13.  The State of Assam has raised several grounds in their petitions for Special Leave. However, at the time of hearing of these appeals, the learned senior counsel for the State of Assam contended that the State of Assam was not arrayed as a party to the proceedings and without impleading the State and without affording an opportunity of hearing, the Division Bench ought not to have passed an adverse order against the State. He further contended that the State of Assam was a necessary party to the lis before the High Court and the non-impleadment was contrary to the well settled principle of Natural Justice, namely audi alterem partem. In aid of this submission, the learned senior counsel has placed reliance on the law laid down by this Court in the case of Udit Narain Singh (AIR 1963 SC 786), wherein it was held that in proceedings for a writ of certiorari, it is not only the Tribunal or Authority whose order is sought to be quashed but also the parties in whose favour the said order is issued, are necessary parties and that it is in the discretion of the Court to add or implead proper parties for completely settling all the questions that may be involved in the controversy either suo-moto or on the application of a party to the writ or on application filed at the instance of such proper party.

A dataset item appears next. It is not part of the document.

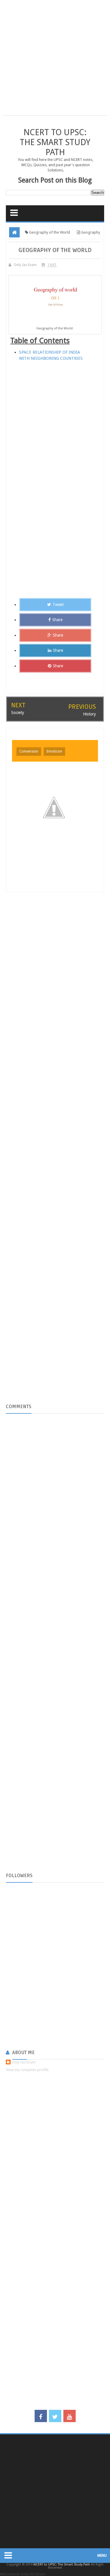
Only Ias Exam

14.  We respectfully agree with the observations made by this Court in Udit Narain's case (supra) and adopt the same. We may add that the law is now well settled that a necessary party is one without whom, no order can be made effectively and a proper party is one in whose absence an effective order can be made but whose presence is necessary for a complete and final decision of the question involved in the proceeding.

15.  In the appeals filed, the State of Assam has specifically joined the issue with the respondents that the appellant was neither impleaded as a party to the proceedings nor it was heard in the matter before passing an adverse order against it. The specific issue raised reads as under: "c) For that, the Division Bench of the Hon'ble Court while exercising its review as well as writ appellate jurisdiction failed to appreciate the facts of the case and overlooked the fact that the State of Assam, present leave petitioner, was not made party to the said 14 numbers of Writ Appeals preferred by the Respondent No.1 while allowing the said Writ Appeals absolving the responsibility of Union of India/Respondent No.1 from making payment of the honorarium at the enhanced rate of Rs. 900/- per month to the writ petitioners and imposing the entire burden of such payment on the State of Assam and more particularly when the State of Assam was not made a party in the aforesaid Writ Appeals. In view of commission of such gross error of law as well facts, the said impugned order dated November 16, 2007 and judgment and order dated September 02, 2003 is liable to be interfered with for meeting the ends of justice."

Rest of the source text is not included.